Unicode Planes and Blocks: How 1.1 Million Code Points Are Organized

Unicode Deep Dive Unicode Deep Dive Feb 28, 2023

○ 1. What Is Unicode? The Universal Character Standard Explained
● 2. Unicode Planes and Blocks: How 1.1 Million Code Points Are Organized
○ 3. Unicode Encodings Explained: UTF-8, UTF-16, and UTF-32 Compared
○ 4. Unicode Normalization: NFC, NFD, NFKC, and NFKD Explained
○ 5. Unicode Properties and Categories: Classifying Every Character
○ 6. Bidirectional Text in Unicode: How RTL and LTR Scripts Coexist
○ 7. How Emoji Work in Unicode: From Code Points to Skin Tones
○ 8. CJK Unification: How Unicode Handles Chinese, Japanese, and Korean
○ 9. Unicode Version History: From 1.0 to 16.0 and Beyond
○ 10. Unicode CLDR: The Database Behind Every Localized App

Table of Contents

Unicode defines a space of 1,114,112 possible code points — far more than anyone will ever need, but there is a method to the arrangement. Rather than a flat list, code points are organized into a two-level hierarchy: planes and blocks. Understanding this structure helps you predict where to find specific characters, understand why some characters behave differently in code, and reason about Unicode's coverage of human writing systems.

The Overall Structure

Unicode's code point space spans from U+0000 to U+10FFFF. This range is divided into 17 planes, each containing exactly 65,536 (0x10000) code points. The planes are numbered 0 through 16.
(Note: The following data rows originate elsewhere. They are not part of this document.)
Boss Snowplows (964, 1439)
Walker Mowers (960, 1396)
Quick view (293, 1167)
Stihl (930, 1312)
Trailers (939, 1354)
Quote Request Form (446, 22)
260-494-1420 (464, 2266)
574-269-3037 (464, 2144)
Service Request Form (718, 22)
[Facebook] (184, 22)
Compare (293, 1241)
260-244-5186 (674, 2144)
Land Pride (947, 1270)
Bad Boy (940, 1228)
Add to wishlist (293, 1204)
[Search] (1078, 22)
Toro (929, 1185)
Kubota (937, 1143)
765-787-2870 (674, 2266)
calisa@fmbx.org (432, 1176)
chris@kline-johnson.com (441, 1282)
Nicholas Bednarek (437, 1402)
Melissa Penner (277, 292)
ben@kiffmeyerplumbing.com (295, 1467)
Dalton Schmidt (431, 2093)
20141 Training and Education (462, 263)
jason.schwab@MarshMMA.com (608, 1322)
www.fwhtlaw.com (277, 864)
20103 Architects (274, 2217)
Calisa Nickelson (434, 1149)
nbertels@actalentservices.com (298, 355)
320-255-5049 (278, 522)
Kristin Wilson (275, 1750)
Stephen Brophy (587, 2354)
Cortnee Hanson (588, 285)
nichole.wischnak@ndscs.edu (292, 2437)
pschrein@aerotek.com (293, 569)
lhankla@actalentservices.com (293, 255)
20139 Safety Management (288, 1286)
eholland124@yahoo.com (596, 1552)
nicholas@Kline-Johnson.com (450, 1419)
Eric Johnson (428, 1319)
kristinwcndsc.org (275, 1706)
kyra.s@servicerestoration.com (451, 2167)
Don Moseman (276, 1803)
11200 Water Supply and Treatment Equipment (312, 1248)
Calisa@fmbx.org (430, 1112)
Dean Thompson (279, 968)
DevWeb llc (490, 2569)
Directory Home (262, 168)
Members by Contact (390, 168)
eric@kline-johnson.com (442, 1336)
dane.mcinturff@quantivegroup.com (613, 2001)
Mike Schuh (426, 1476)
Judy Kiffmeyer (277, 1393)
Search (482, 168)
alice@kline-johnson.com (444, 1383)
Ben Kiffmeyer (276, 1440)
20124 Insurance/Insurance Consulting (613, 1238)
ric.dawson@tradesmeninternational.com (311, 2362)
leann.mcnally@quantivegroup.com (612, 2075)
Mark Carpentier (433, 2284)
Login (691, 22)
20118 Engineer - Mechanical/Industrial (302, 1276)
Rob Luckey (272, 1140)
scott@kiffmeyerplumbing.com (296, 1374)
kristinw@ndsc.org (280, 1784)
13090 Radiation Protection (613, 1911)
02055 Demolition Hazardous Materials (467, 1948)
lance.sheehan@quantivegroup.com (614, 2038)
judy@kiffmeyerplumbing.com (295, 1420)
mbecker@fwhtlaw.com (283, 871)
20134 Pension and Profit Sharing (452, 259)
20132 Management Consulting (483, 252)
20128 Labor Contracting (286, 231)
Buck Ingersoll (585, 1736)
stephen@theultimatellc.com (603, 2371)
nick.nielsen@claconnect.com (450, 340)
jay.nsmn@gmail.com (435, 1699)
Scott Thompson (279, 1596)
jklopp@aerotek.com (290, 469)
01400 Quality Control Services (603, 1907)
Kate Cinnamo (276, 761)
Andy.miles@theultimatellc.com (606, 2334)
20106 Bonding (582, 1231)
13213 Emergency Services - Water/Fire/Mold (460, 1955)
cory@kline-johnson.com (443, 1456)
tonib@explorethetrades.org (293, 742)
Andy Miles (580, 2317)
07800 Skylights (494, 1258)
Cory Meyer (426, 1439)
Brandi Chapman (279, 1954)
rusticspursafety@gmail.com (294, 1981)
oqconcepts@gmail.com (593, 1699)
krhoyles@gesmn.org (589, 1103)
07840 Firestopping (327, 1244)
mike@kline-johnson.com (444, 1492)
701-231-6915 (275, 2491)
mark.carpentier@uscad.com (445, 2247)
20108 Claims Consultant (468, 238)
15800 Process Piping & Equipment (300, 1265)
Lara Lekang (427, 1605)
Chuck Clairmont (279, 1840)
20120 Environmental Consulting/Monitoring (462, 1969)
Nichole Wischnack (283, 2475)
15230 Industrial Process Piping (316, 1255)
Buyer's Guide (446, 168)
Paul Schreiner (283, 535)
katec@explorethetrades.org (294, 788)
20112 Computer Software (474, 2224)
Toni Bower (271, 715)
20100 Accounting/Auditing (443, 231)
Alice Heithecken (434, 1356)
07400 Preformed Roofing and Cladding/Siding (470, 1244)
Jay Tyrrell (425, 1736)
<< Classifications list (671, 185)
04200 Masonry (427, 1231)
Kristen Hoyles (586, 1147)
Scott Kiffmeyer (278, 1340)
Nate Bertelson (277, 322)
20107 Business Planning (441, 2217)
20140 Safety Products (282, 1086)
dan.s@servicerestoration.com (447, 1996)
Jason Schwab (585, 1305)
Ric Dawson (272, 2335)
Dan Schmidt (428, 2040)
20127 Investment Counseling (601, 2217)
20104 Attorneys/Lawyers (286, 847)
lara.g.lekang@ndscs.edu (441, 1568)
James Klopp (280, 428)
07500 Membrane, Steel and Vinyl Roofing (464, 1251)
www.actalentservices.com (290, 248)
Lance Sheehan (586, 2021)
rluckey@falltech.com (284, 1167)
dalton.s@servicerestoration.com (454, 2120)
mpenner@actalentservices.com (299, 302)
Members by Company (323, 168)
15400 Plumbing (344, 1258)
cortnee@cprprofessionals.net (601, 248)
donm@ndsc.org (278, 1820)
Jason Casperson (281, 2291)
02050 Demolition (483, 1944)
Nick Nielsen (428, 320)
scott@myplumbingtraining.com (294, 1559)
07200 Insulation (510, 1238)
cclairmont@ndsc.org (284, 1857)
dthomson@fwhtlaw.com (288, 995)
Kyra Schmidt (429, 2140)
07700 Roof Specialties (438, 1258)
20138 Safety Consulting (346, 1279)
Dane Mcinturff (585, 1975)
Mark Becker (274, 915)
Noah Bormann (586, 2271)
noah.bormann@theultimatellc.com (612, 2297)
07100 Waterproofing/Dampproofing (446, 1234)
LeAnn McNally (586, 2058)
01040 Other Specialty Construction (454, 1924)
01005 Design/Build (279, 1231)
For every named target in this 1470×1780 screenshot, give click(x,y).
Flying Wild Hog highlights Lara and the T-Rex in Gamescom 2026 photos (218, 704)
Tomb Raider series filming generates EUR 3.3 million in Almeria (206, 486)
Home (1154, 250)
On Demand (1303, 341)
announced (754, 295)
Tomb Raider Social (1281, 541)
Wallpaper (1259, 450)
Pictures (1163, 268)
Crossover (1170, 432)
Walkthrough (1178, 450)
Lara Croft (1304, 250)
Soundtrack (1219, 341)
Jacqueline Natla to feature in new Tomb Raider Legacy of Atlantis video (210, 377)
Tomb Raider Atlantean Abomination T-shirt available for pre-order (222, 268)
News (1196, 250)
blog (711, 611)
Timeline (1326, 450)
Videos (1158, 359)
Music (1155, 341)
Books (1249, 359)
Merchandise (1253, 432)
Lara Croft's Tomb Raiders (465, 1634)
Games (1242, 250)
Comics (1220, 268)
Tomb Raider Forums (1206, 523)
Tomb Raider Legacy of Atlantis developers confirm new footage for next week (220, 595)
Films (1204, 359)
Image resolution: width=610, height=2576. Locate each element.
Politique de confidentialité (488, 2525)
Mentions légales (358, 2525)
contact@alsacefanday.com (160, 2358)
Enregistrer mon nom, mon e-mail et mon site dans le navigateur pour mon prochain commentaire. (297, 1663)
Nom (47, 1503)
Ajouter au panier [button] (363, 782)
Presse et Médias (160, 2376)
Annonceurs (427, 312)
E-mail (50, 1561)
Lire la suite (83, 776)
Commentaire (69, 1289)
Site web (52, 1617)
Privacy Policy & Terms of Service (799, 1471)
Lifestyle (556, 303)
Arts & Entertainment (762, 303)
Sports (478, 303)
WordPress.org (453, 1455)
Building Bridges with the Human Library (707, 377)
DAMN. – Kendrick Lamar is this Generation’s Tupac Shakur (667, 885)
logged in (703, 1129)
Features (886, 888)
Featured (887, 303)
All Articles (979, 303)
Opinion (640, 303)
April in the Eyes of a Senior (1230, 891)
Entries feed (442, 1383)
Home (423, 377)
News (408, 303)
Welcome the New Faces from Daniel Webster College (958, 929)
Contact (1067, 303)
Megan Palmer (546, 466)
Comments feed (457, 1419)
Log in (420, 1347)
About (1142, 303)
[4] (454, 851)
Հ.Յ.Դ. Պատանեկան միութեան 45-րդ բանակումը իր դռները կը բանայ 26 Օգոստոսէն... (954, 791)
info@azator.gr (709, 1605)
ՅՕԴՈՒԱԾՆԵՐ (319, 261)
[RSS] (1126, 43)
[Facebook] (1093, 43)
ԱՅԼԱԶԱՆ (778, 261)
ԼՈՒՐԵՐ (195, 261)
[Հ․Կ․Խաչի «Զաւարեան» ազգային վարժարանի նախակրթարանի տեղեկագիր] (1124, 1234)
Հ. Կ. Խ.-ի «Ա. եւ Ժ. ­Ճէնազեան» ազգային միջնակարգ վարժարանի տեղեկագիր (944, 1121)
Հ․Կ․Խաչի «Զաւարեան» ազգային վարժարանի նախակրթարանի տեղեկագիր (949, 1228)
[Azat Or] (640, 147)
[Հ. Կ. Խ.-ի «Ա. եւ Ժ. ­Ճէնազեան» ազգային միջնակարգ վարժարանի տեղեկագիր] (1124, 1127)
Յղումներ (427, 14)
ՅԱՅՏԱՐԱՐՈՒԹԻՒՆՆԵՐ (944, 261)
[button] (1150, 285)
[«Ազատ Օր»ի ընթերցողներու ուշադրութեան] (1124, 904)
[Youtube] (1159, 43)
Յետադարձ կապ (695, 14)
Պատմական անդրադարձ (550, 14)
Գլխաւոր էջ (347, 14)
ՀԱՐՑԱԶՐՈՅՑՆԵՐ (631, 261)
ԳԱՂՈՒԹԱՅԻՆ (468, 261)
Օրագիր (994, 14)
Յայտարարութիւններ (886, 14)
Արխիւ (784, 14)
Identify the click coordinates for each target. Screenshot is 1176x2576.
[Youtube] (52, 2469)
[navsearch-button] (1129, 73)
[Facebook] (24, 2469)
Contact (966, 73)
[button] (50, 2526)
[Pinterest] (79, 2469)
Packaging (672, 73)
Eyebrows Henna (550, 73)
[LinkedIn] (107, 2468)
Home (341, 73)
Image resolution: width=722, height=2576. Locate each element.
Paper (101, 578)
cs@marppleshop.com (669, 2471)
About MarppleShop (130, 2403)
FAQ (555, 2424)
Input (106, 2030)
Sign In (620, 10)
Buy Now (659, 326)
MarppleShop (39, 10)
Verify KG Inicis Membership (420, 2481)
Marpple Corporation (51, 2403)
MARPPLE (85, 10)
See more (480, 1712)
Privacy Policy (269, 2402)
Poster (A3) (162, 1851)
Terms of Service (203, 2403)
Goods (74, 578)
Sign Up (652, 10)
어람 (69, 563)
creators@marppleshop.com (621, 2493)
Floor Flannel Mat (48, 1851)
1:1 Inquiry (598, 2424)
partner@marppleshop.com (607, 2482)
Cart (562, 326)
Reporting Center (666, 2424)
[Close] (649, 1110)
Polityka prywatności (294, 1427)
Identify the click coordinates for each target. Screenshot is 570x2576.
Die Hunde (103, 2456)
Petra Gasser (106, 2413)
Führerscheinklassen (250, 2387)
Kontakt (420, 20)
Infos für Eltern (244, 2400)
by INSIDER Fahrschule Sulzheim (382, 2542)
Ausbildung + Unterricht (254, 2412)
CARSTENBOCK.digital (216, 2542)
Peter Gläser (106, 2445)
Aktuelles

Plane	Range	Name	Common Contents
0	U+0000–U+FFFF	Basic Multilingual Plane (BMP)	Most modern scripts, symbols
1	U+10000–U+1FFFF	Supplementary Multilingual Plane (SMP)	Historic scripts, emoji, music notation
2	U+20000–U+2FFFF	Supplementary Ideographic Plane (SIP)	Extension CJK ideographs
3	U+30000–U+3FFFF	Tertiary Ideographic Plane (TIP)	Extremely rare CJK extensions
4–13	U+40000–U+DFFFF	Unassigned	Reserved for future use
14	U+E0000–U+EFFFF	Supplementary Special-purpose Plane (SSP)	Tags, variation selectors
15	U+F0000–U+FFFFF	Supplementary Private Use Area-A	Private use
16	U+100000–U+10FFFF	Supplementary Private Use Area-B	Private use

Not all planes are populated. Planes 4 through 13 are entirely unassigned — reserved for hypothetical future characters. As of Unicode 16.0, only planes 0, 1, 2, 3, and 14 contain assigned characters.

Plane 0: The Basic Multilingual Plane

The BMP is by far the most important plane. It contains the characters needed for virtually all modern living languages, plus a vast array of symbols.

Why the BMP Is Special

The BMP's special status is partly historical. When Unicode was first designed, its creators hoped 65,536 characters would be sufficient for all human writing. That turned out to be optimistic — more characters were needed, particularly for CJK (Chinese, Japanese, Korean) ideographs — but the BMP retained its privileged status.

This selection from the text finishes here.